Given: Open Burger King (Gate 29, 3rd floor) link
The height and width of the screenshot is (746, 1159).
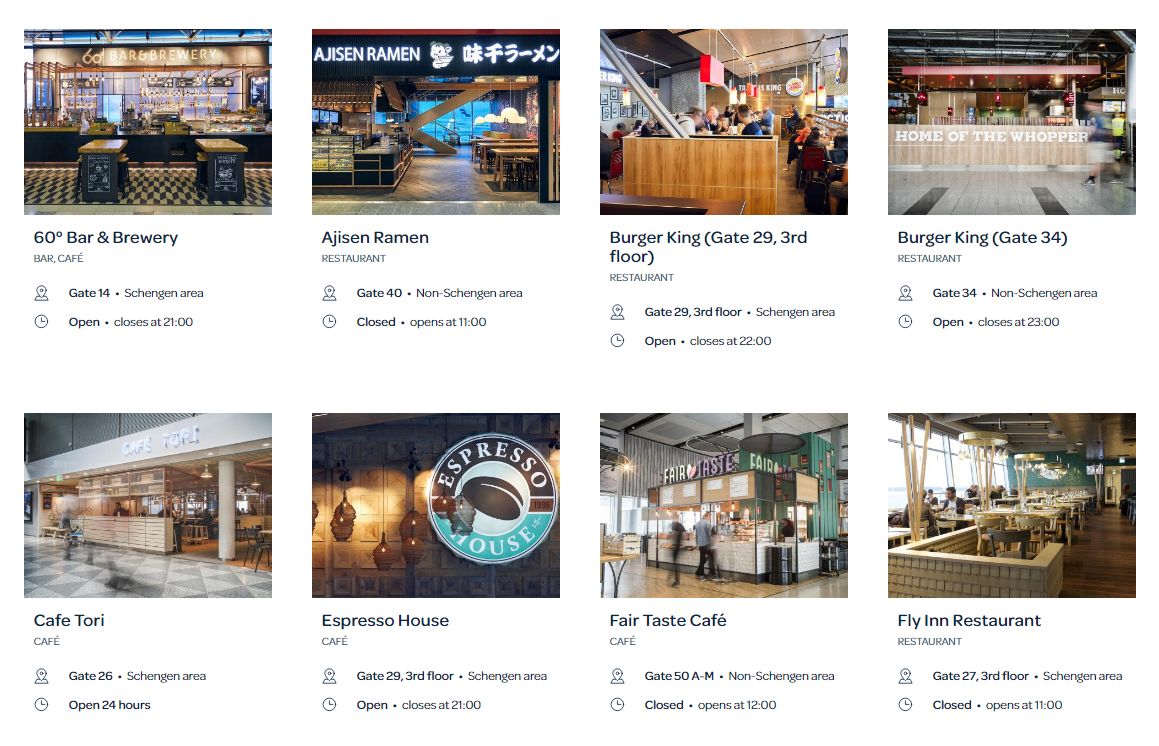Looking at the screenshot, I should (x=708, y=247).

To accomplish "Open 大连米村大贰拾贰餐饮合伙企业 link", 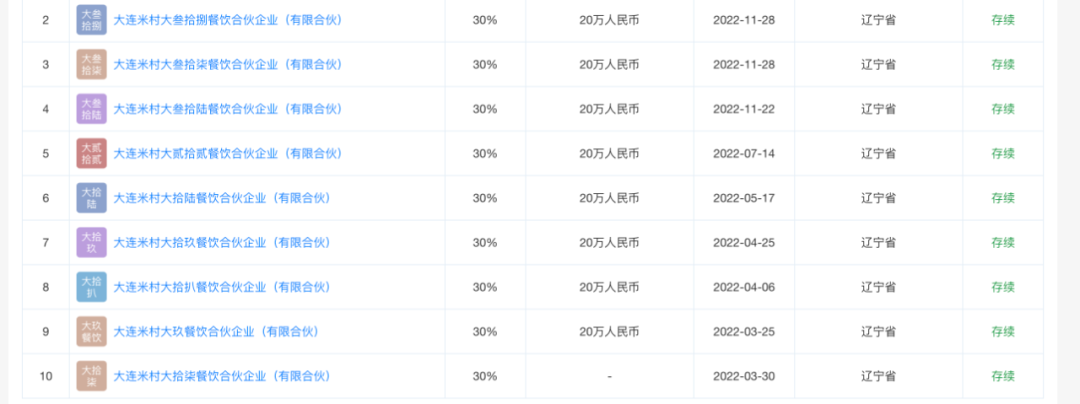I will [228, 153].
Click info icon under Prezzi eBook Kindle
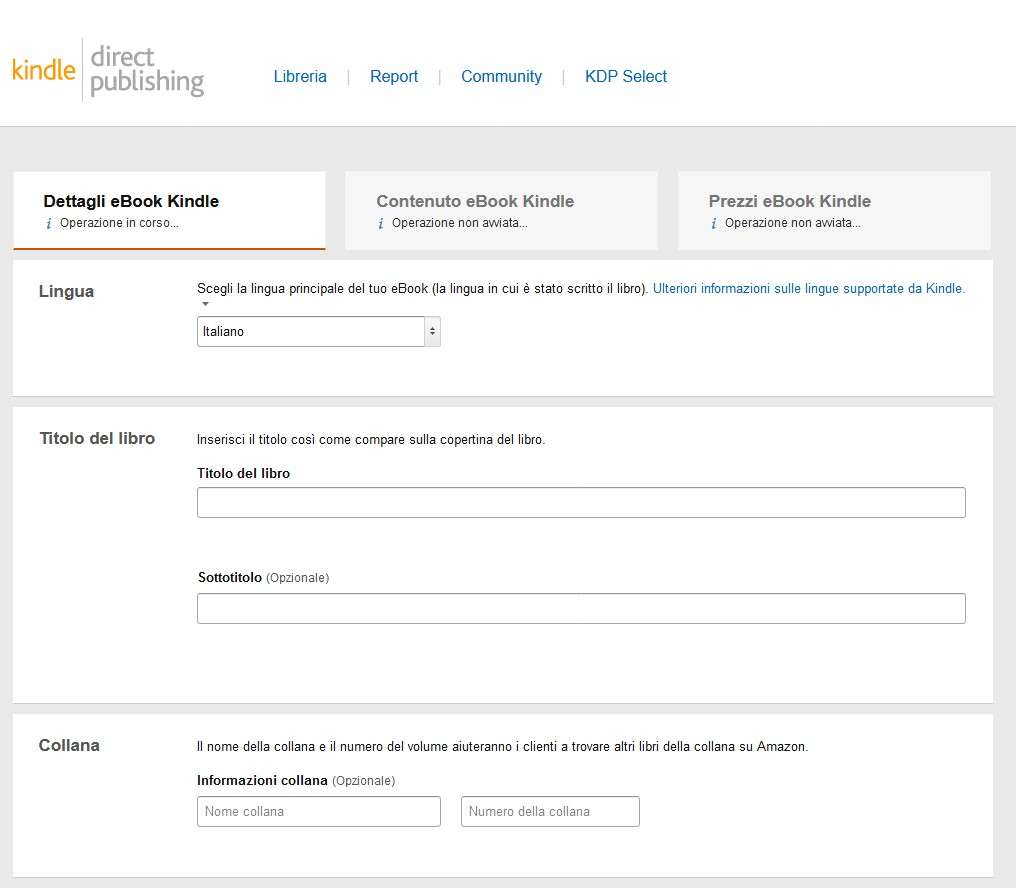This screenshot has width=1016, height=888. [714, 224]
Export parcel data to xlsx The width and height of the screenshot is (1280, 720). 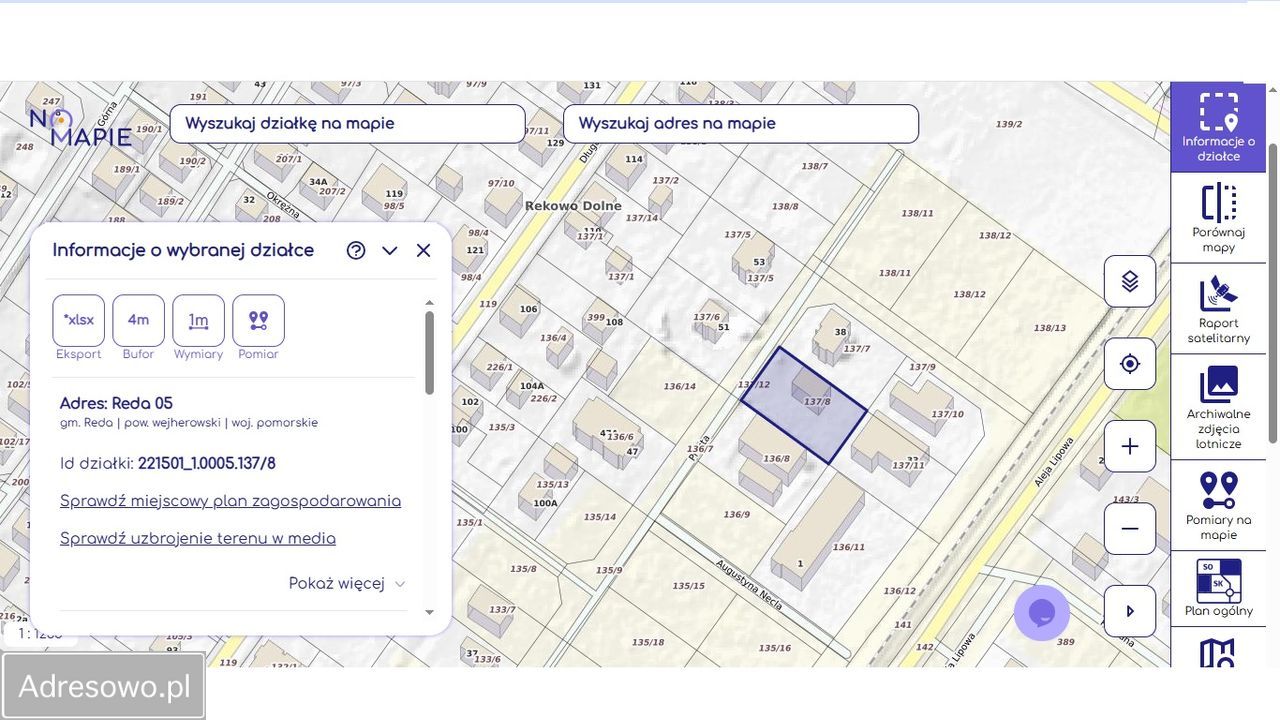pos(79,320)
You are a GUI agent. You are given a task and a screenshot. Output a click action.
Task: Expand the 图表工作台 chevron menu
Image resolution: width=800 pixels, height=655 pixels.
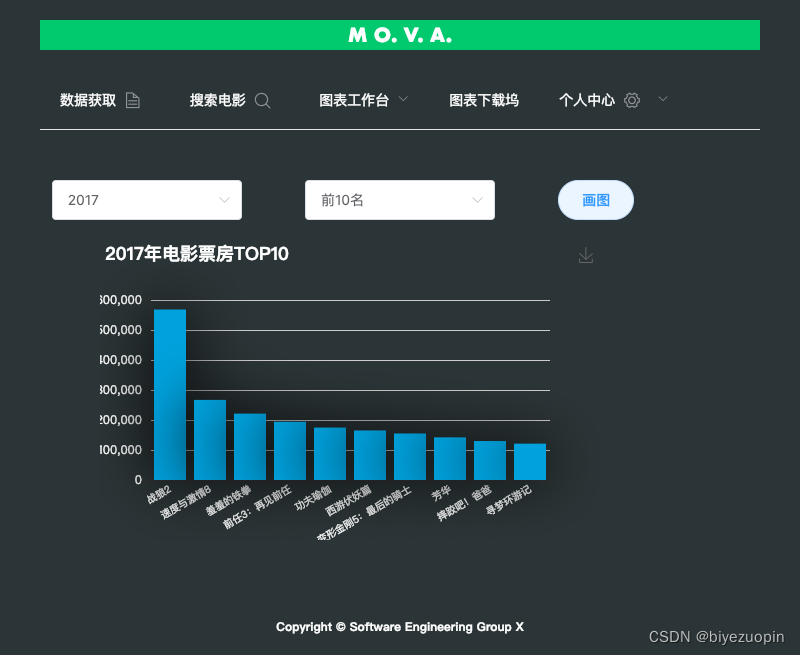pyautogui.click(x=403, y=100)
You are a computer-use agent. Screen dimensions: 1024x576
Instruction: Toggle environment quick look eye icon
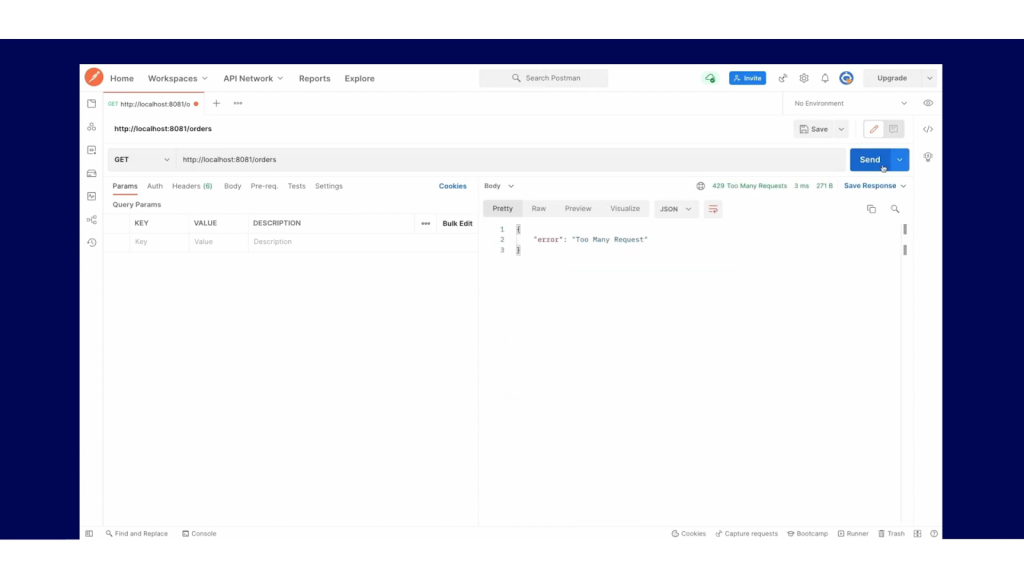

● **Problem**: Each line in the data that holds the string "agent" needs to be copied.

● **Solution to this exercise**:
You are a GUI agent. You are given a task and a screenshot. Output a click action.
You are a computer-use agent. Screen dimensions: 1024x576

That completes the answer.